SEC Files Charges Against Morgan Keegan Over ARS

The Securities and Exchange Commission yesterday filed securities fraud charges against Memphis-based Morgan Keegan & Co. for misleading thousands of investors about the liquidity risks associated with auction-rate securities, while Alabama regulators took initial steps to ban the firm from doing business in the state.

In a four-count, 27-page complaint filed in federal court in Atlanta, the SEC said Morgan Keegan officials knew of widespread liquidity problems in the market, beginning in late 2007, but failed to disclose them to its customers. The SEC said it is seeking a court order that would require Morgan Keegan to buy back illiquid ARS from its customers.

In conjunction with the suit, the Alabama Securities Commission issued a "show cause" order giving the company 28 days to explain why it should not be banned from doing business in the state.

"The actions filed today by the ASC and SEC demonstrate outstanding efforts of the two agencies to use all the tools available, both at the state and federal levels, to stop investor harm and discipline those who engage in dishonest and unethical practices," ASC director Joseph P. Borg said in a statement.
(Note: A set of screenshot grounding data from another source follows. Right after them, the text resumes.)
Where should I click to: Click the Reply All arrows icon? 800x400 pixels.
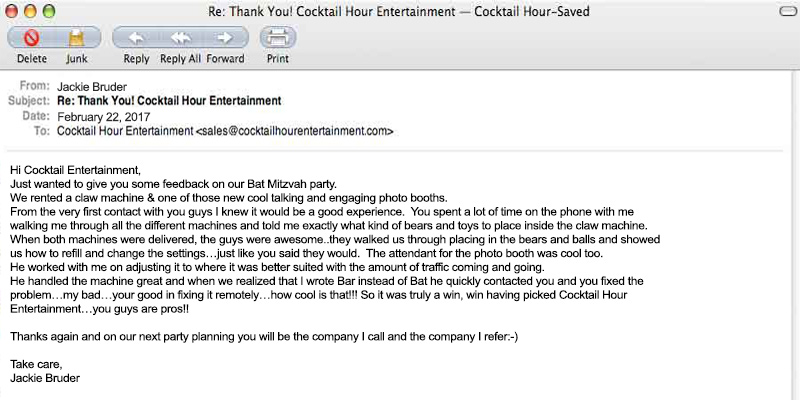pos(180,38)
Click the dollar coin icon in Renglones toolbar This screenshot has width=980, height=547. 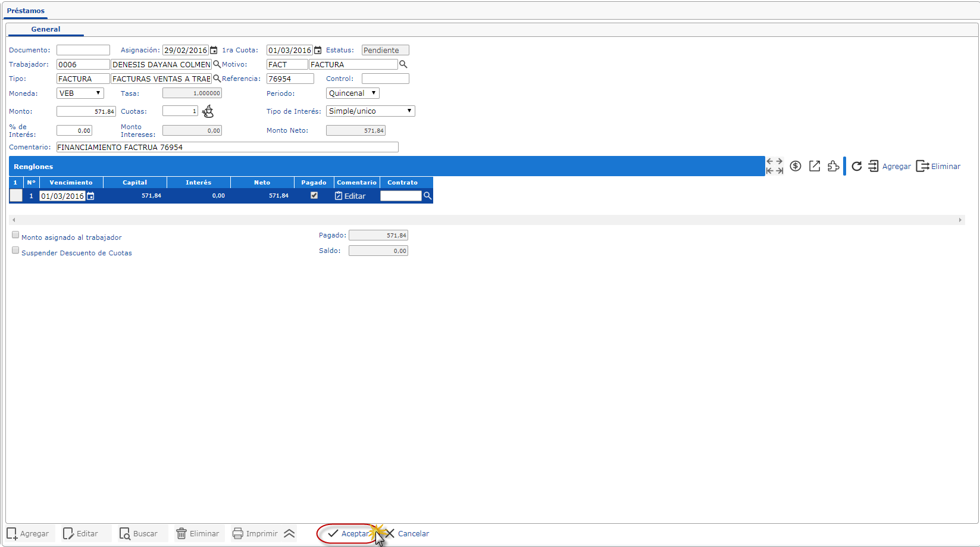pos(796,166)
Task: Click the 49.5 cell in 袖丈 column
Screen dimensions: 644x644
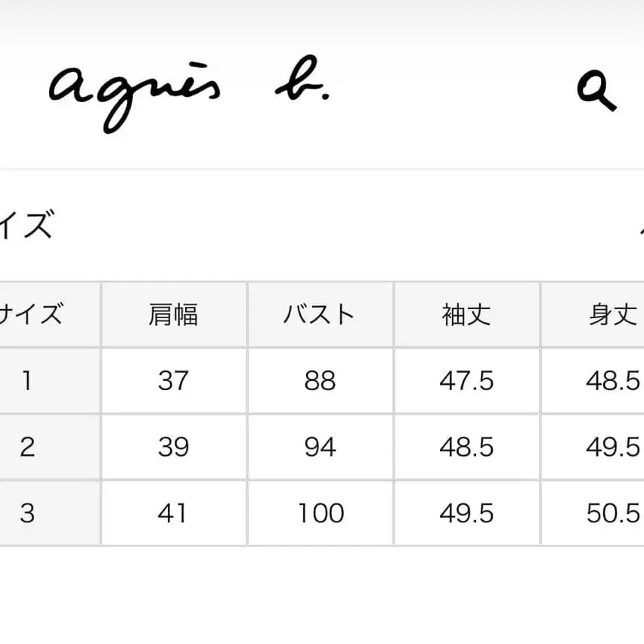Action: [466, 514]
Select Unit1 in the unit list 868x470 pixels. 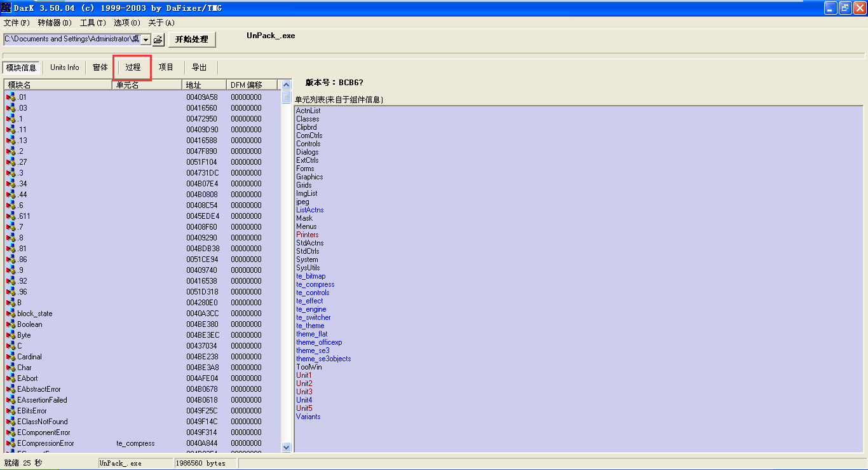click(x=304, y=375)
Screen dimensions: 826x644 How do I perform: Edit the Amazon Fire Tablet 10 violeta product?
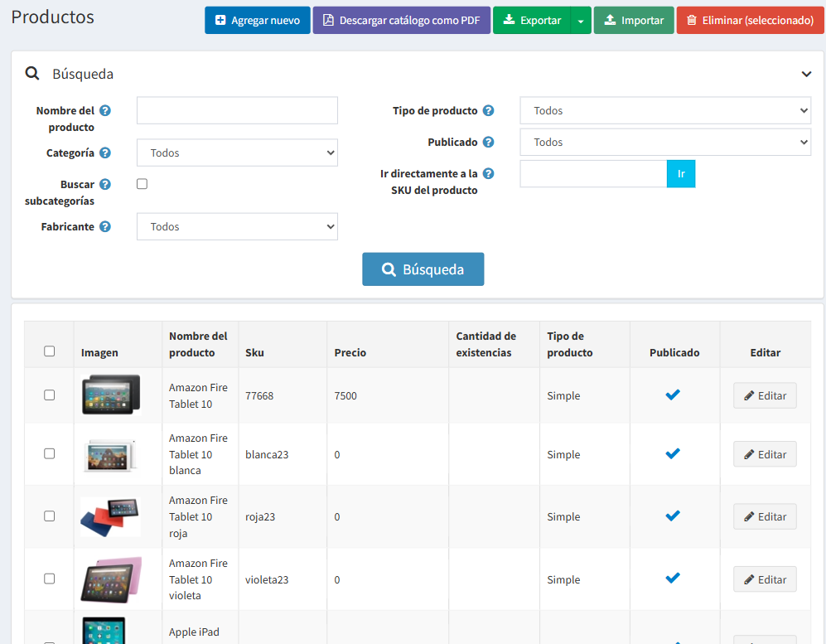pyautogui.click(x=764, y=579)
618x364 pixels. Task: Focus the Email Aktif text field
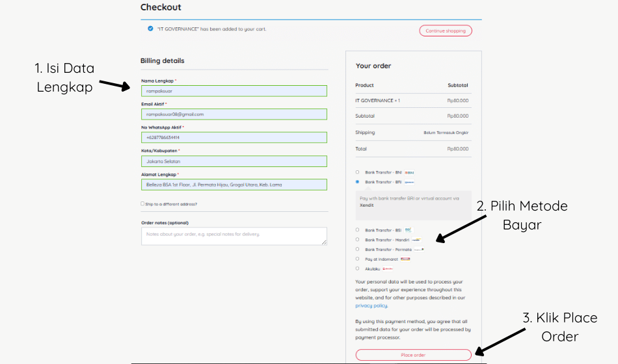234,114
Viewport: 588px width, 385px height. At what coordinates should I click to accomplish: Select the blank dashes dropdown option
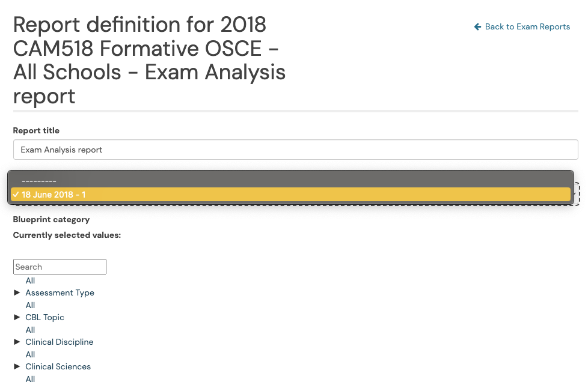coord(290,181)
But Kathy Ridley, a spokeswoman for the firm, said in a statement that it is "both surprised and disappointed" by the SEC's actions, arguing the ARS market collapsed "virtually overnight" and that since then, it has made restoring liquidity for investors holding the securities a high priority. Ridley said the firm will work with the ASC to resolve the matter to everyone's satisfaction.

Morgan Keegan has repurchased $56 million in ARS from more than 485 individual investors, she said, adding that its investment bankers have assisted issuers of ARS in successfully refunding some 62 issues totaling more than $874 million par value. As a result, its clients' exposure to ARS has fallen from $2.2 billion in early 2007 to $365 million today, she said.
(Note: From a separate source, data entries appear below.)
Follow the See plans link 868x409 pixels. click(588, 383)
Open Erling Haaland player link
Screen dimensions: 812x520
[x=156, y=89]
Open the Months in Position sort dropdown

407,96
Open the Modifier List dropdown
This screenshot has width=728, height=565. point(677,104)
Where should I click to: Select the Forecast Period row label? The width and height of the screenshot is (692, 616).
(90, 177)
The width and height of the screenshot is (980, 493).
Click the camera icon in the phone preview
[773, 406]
The ARS market collapsed on a widespread basis Feb. 12, 2008, when firms that historically supported the auctions, but were under no contractual obligation to do so, stopped propping them up.
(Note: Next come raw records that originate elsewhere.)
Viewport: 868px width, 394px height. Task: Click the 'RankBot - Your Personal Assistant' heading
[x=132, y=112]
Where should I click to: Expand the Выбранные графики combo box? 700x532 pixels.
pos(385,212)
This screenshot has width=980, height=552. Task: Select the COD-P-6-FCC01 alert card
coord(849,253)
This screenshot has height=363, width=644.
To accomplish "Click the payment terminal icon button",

But the SEC said that even though Morgan Keegan officials knew of widespread liquidity problems in the market, which were tied to downgrades to bond insurers that backed ARS, the firm's officials downplayed the securities' risks and accelerated sales of them to customers in an attempt to prevent the auctions that it managed from failing.

In late February, the auctions managed by the firm began to fail on a widespread basis after it reached its own inventory limits of the securities. As a result, thousands of the firms' customers were unable to liquidate about $1.2 billion of ARS holdings even though the securities were marketed variously as "zero risk," "fully liquid," "cash alternatives," "just like a money market," "as liquid on a weekly basis as cash," a "liquid and safe investments," or a "totally liquid (7 day) money parking account," the SEC said.

Only on March 20, 2008, some five weeks after the market collapsed, did Morgan Keegan institute an "enhanced disclosure" policy requiring customers who wished to purchase ARS to sign a disclosure letter stating that they understood their securities were currently, or had recently been, failing at auction and that it may be a "considerable period of time" before liquidity returned to the investment.

The SEC said it is filing the suit in the Atlanta court in part because the firm sold ARS to at least 60 customers in the area between Nov. 1, 2007, and March 20, 2008. As of the end of last August, the firm's retail customers in Georgia held about $122 million of ARS, "more than the aggregate retail customer ARS holdings for any other state."